Reproduce the passage of the text on Connect and the CLI from "It seems to be read-only" up to and including "on our end.", word for word.

#### Extracted text
▽

It seems to be read-only - no way to save a secret from the commandline?
Yes - Connect only exposes read operations to access secrets. If would like to perform write operations in CICD environments, we do have a service account feature coming. The feature will allow provisioning of service account tokens that can be set to perform most CLI commands, including creating and editing items. Stay tuned!
No way to extract file attachments from secrets
The most recent versions of the CLI and Connect server allow fetching file attachments from items, whether they are Document items or file fields.
The syntax to reference a Document or file field would be: op://<vault>/<item>/[<section>/]<fileName>
If such syntax does not work, please let us know and we can begin a bug investigation on our end.
No way to search for secrets
No, unfortunately even naive commands like op item list seem to be blocked in Connect - I am interested in your use case for searching items in automated environments to get a better idea for any improvements we can make.
It seems to be unable to retrieve secrets with ':' or '@' in their name, even if these are URL-encoded?
Are you using op read with a secret reference? This is a validation in the secrets reference syntax. Using URL encoding on such chars, or allowing to escape them by preceding such chars with a backslash may be a good way to address items containing those chars in their names, and we will look into it.
For now, you can use the op item get command instead, eg. op item get "my:item @ AZDO" --fields="mySection.myField" --format=json --vault="My Vault".
The command will return a JSON object of the field, and the value key must be extracted with a tool such as jq. It is a bit of a roundabout way to get a field’s value - but hopefully it suits your use case for now.

△

#### Stored data
▽

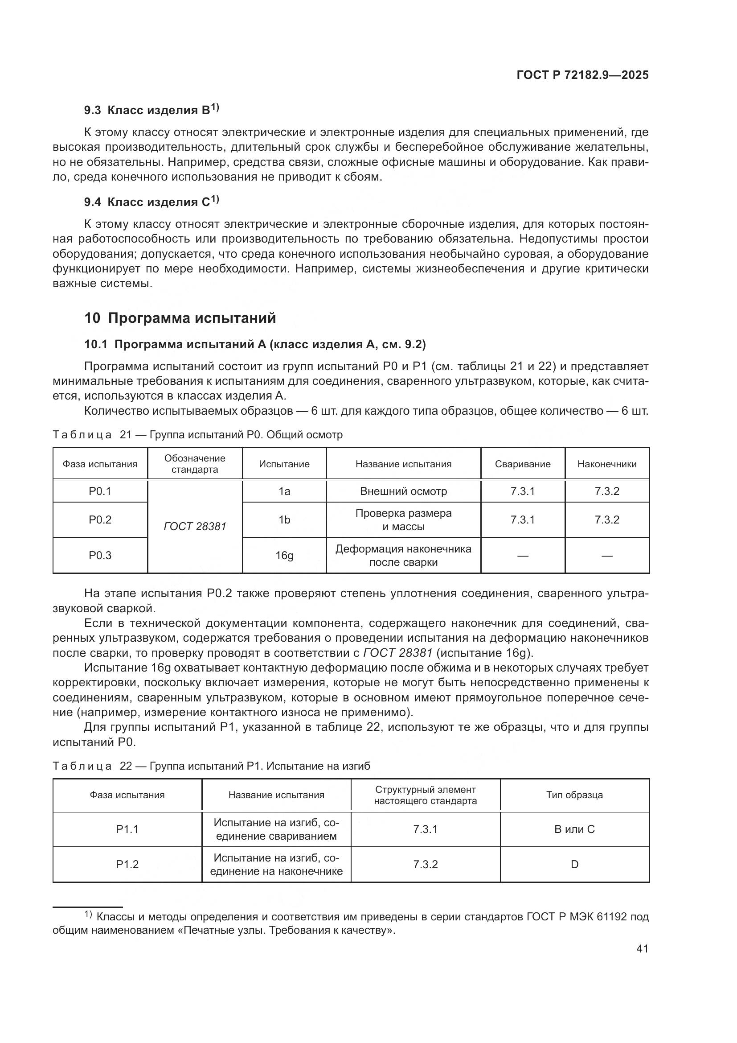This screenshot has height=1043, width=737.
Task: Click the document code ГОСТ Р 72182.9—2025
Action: [x=582, y=75]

△

#### Task answer
It seems to be read-only - no way to save a secret from the commandline?
Yes - Connect only exposes read operations to access secrets. If would like to perform write operations in CICD environments, we do have a service account feature coming. The feature will allow provisioning of service account tokens that can be set to perform most CLI commands, including creating and editing items. Stay tuned!
No way to extract file attachments from secrets
The most recent versions of the CLI and Connect server allow fetching file attachments from items, whether they are Document items or file fields.
The syntax to reference a Document or file field would be: op://<vault>/<item>/[<section>/]<fileName>
If such syntax does not work, please let us know and we can begin a bug investigation on our end.